Yetki kurallarına uymamak o kadar açık ki bir CBK, örneğin (2.5.2019 günlü, 34 sayılı) Türkiye Adalet Akademisi Hakkında CBK’nin tümü, “Anayasada özel olarak kanunla düzenlenmesi öngörülen” konu olması nedeniyle CBK çıkarılamayacağı” gerekçesiyle iptal ediliyor.
Başka okumalar elbette yapılabilir. AKP ve liderine özgü başkanlık rejiminin düzene özgü duruma getirilmesinin istenmesi olabilir. Sermaye sınıfının başkanlı rejime sıcak bakması bu yeni tasarım için önemli bir gerekçe. Kapitalist/emperyalist düzenin AKP memnuniyetsizliğini açık dile getirmemesine karşın, 31 Mart sonrası için yeniden tasarlanan düzen içi ekonomik, siyasal, sosyal ilişkiler yönünden bir hizaya getirme çabası göz ardı edilmemeli. Siyasal iktidarlar kalıcı değil ama kurumlar ve kurallar, yönünden biçimsel olmasa bile özde, düzen yönünden hep kalıcı olmalı.

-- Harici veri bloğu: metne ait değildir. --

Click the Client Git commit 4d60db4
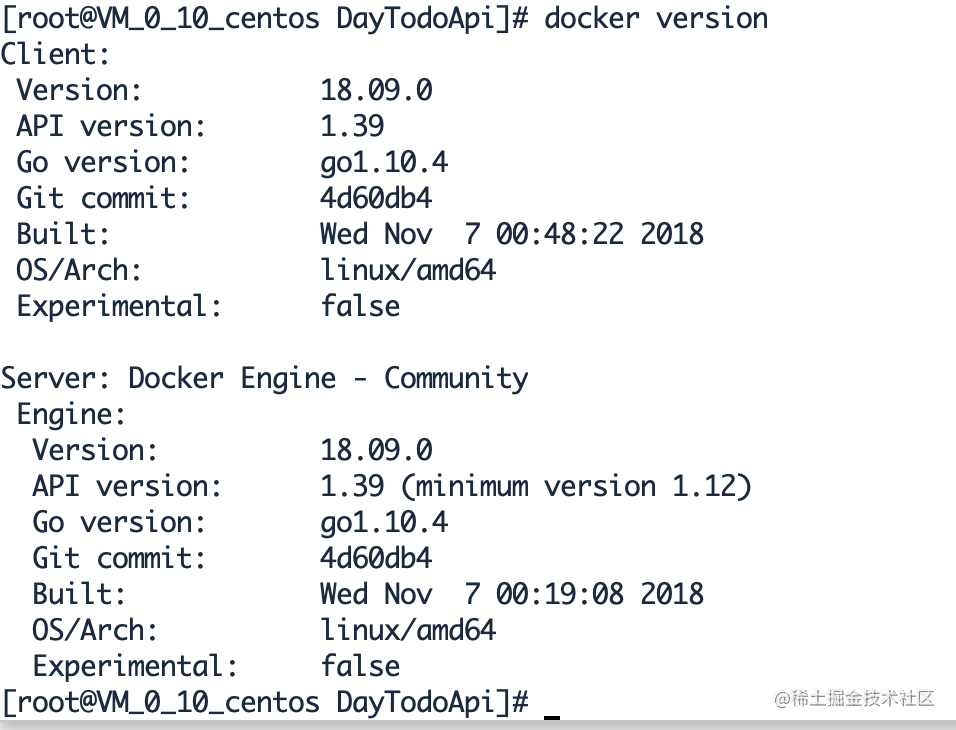This screenshot has width=956, height=730. pos(376,198)
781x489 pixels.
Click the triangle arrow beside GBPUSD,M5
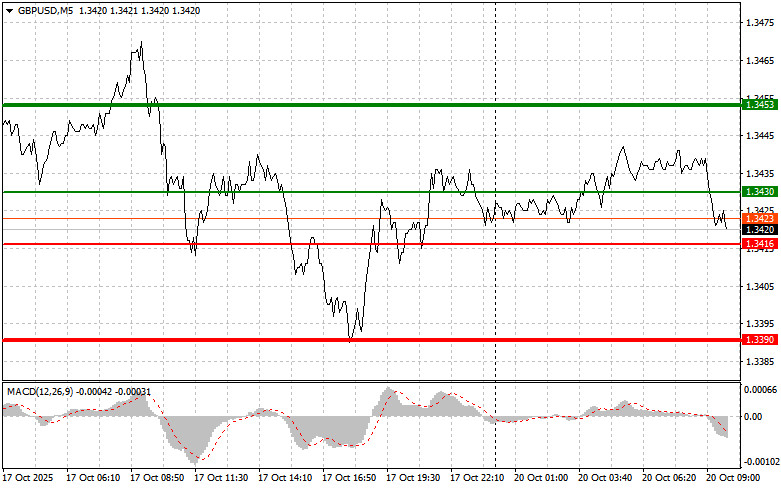coord(8,10)
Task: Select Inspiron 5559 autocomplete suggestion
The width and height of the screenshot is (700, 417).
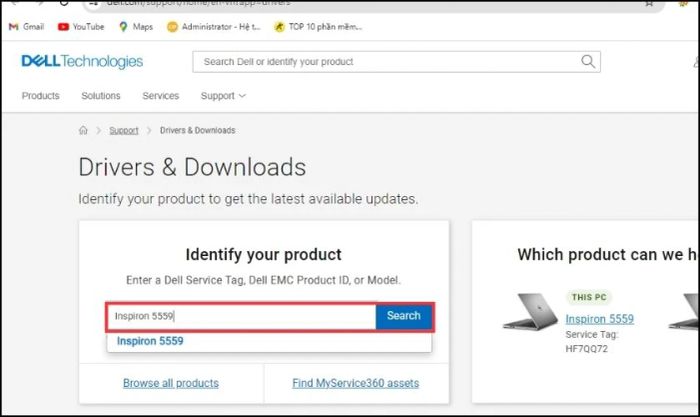Action: [x=150, y=341]
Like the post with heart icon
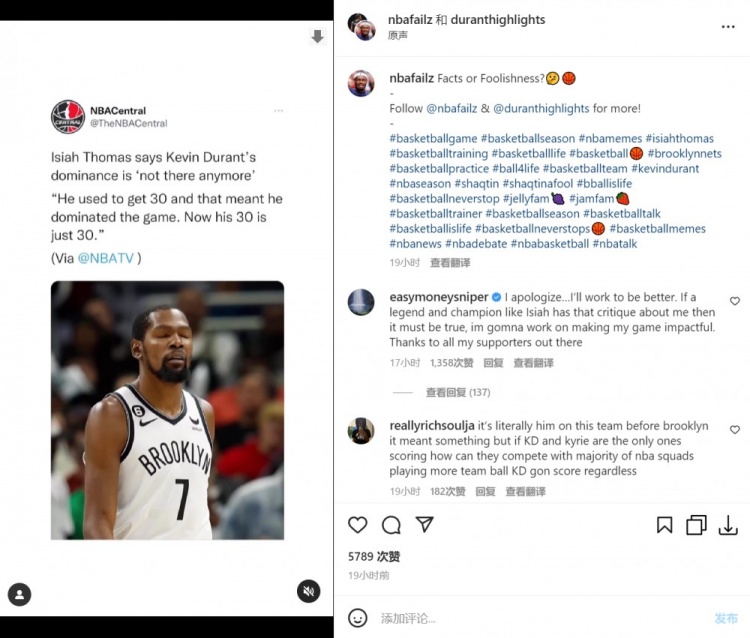Viewport: 750px width, 638px height. point(357,525)
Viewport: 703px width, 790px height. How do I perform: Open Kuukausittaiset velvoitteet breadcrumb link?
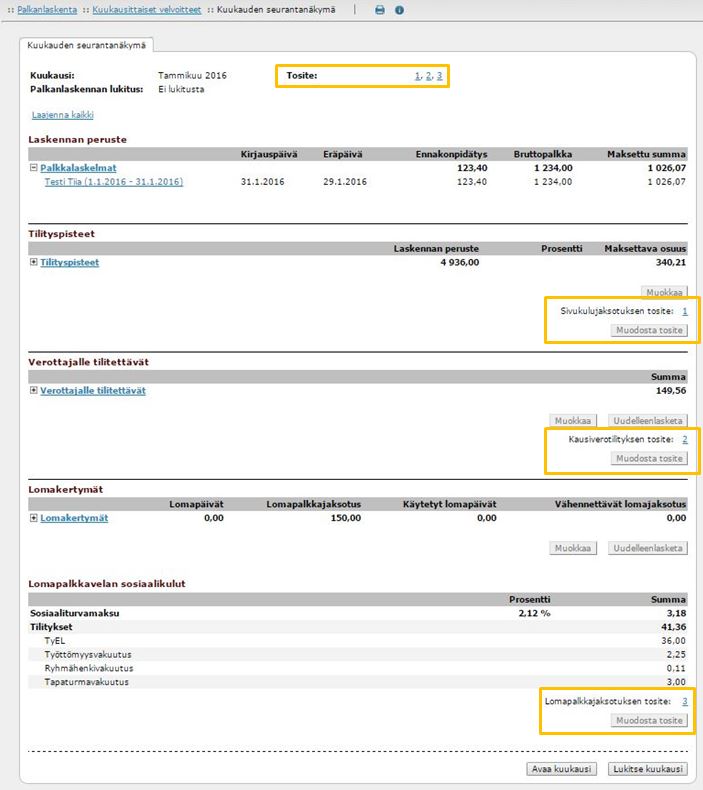147,10
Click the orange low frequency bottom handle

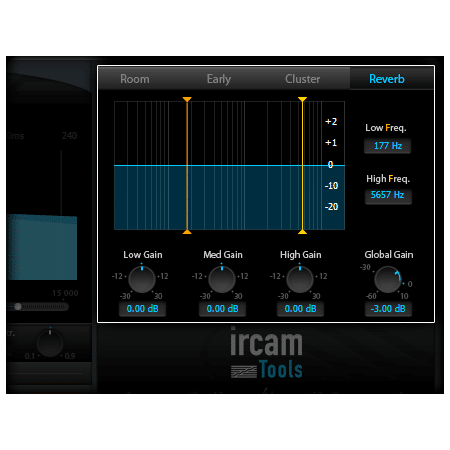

Başkanlı rejimi ve bu rejim içinde siyaseti kontrol altında tutma ve disiplin etme, sermaye sınıfı yönünden hiç de yadsınacak bir durum değil. TÜSİAD’nin “hukuk güvenliği”ne verdiği önem “sermaye sınıfının güvenliği”. Yargı paketleri de (sekizincisi gündemde) bu güvenlik araçlarından biri.
Bakılacak yer, kurumlararası çelişki ya da çatışmalar değil. Sermaye sınıfının geleceği tasarlama girişimleri, sömürü düzeninin nasıl biçimleneceği de dikkatle izlenmeli. Asıl olan emekçilerin kendi düzenlerini kurma kararlılığı, ilkeli ve örgütlü savaşımları.